- Yo no puedo hacer nada: el Silencio ha venido a buscarlo.
Tras decir esas palabras se derrumbó sobre la mesa. Sus alarmados acólitos la trasladaron de inmediato a su habitación, donde permaneció hasta bien entrado el día siguiente.
Al recobrar el conocimiento, lo primero que hizo fue llamar a la condesa. Ambas mujeres permanecieron a solas durante varias horas.
Lamentablemente, la condesa no nos ha dejado un relato escrito de su conversación de aquel día, pero se sabe que en varias ocasiones la calificó de momento decisivo de su vida.
Es discutible, sin embargo, la influencia real que Mme Salminen ejerció en la vida posterior de su discípula.
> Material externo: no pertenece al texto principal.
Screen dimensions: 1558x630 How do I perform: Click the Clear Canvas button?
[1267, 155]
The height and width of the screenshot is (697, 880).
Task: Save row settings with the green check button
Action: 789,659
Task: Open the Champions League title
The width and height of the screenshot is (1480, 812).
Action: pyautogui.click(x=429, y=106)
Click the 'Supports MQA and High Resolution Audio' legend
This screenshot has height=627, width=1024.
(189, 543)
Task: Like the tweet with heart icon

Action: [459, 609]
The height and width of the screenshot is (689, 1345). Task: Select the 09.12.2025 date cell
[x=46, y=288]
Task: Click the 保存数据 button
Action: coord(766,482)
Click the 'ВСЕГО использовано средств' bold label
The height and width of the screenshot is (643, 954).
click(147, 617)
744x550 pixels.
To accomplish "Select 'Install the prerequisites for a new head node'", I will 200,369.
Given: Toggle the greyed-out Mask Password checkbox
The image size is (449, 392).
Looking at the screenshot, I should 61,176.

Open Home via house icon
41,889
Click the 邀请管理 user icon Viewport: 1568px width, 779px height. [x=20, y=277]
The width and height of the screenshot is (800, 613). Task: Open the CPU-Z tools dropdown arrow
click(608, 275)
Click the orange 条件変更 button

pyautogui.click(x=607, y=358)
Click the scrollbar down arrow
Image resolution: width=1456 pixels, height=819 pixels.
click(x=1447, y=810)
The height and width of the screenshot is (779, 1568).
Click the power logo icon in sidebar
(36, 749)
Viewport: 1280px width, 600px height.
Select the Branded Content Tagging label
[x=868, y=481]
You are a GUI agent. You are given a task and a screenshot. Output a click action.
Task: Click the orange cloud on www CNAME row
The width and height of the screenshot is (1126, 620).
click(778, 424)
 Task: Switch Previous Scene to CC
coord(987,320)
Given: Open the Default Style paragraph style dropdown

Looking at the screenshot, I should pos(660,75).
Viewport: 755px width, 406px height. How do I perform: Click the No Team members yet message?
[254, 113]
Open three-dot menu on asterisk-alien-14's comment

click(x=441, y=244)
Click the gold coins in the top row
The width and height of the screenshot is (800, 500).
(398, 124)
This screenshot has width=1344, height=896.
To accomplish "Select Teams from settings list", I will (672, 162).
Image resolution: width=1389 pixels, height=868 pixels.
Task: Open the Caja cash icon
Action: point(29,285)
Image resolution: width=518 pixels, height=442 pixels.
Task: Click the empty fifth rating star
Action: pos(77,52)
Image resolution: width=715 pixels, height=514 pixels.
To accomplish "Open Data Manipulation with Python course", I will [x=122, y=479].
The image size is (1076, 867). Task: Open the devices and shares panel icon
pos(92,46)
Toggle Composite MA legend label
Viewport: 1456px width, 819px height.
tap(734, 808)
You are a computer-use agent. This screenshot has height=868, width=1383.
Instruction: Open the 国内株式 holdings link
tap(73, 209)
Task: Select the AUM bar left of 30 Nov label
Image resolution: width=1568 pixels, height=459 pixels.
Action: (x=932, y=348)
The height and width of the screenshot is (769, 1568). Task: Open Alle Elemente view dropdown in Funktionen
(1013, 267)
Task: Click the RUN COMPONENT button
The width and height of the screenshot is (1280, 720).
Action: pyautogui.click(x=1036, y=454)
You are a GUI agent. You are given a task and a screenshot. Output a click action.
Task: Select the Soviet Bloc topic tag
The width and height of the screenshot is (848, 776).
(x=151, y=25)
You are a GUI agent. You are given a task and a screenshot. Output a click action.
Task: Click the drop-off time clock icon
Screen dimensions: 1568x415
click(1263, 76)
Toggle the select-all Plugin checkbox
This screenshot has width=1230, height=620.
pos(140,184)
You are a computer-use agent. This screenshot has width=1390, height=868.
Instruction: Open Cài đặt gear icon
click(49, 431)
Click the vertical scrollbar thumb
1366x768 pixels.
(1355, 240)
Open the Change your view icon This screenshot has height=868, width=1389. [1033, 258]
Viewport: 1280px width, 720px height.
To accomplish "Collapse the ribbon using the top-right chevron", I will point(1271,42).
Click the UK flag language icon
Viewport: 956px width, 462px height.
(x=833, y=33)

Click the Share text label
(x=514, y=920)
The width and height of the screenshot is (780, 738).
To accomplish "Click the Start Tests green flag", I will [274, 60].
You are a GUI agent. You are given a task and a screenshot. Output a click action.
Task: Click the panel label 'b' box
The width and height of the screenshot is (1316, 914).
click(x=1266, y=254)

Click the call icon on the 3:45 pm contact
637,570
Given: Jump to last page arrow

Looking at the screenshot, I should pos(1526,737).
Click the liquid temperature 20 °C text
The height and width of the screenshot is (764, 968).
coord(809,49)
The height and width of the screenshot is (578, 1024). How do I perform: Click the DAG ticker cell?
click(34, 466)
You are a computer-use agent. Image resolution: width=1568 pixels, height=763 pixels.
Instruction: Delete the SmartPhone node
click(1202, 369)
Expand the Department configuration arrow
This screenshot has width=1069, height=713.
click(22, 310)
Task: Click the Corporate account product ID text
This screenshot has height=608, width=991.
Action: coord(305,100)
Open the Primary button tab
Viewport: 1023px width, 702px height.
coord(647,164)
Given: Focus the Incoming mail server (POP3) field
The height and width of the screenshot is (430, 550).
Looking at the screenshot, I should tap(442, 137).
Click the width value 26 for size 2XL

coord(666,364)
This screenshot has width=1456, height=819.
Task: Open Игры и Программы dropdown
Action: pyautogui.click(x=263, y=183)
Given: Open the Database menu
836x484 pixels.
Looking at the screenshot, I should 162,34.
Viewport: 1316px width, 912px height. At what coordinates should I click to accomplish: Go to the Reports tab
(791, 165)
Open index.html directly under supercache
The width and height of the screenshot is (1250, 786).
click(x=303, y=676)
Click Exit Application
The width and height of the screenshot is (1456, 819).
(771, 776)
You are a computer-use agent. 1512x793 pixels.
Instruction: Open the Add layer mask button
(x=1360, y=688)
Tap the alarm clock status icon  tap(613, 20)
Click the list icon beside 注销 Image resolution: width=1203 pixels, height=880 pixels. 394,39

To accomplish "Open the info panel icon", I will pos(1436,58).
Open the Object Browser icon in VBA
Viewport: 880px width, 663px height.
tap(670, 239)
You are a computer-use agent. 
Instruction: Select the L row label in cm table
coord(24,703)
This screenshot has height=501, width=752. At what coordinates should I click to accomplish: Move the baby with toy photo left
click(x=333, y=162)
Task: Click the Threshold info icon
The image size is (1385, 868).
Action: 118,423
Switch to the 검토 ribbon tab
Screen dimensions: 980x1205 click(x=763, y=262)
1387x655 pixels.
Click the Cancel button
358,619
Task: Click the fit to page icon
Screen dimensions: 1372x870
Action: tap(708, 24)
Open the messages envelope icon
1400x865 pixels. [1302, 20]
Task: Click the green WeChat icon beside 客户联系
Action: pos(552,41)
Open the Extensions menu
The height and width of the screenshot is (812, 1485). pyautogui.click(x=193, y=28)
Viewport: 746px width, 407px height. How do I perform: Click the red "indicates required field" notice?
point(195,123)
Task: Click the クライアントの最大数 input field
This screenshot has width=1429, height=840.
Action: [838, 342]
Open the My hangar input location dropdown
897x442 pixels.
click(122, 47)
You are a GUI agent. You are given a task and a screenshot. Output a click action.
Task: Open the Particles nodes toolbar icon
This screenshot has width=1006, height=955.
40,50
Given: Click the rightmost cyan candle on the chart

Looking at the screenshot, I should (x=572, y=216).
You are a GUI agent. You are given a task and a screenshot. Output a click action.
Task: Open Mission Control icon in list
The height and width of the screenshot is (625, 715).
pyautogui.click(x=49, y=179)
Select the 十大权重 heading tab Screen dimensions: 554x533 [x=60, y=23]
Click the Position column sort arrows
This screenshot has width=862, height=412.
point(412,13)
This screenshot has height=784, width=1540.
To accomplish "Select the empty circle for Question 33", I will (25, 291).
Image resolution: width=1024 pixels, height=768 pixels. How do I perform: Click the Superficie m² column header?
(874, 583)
Por ejemplo, cuando atribuyó a dicha influencia sus innovadores trabajos de excavación en primitivos emplazamientos arqueológicos maniqueos y nestorianos de Asia central, Nepal y Bengala, sus amigos supusieron que era simplemente una forma de hablar, el homenaje de un discípulo agradecido. Pero en su defensa de las enseñanzas de Valentinus, el filósofo alejandrino de comienzos de la era cristiana, se inclinaron más a aceptar sus afirmaciones en el sentido que les daba. Cuando aseguró que Mme Salminen fue quien le había revelado la verdad de la cosmología valentiniana, en la cual los dioses últimos son el Abismo y el Silencio, el uno masculino y el otro femenino, el primero símbolo de la mente y el otro de la verdad, pocos discutieron su exposición del asunto, pues tales creencias no merecían sin duda una explicación prosaica.
Sin embargo, pese a estar acostumbrados a sus excentricidades, sus amigos sintieron verdadera preocupación cuando se trasladó a Egipto a finales de los años cuarenta, en busca del emplazamiento más sagrado del antiguo culto valentiniano: el santuario perdido del Silencio. Algunos recordarían más tarde, después de su desaparición, que muchas veces había comentado una descripción que le había hecho Mme Salminen: la de una aldea al borde del desierto, con palmeras de dátiles y cabañas de adobe y norias chirriantes.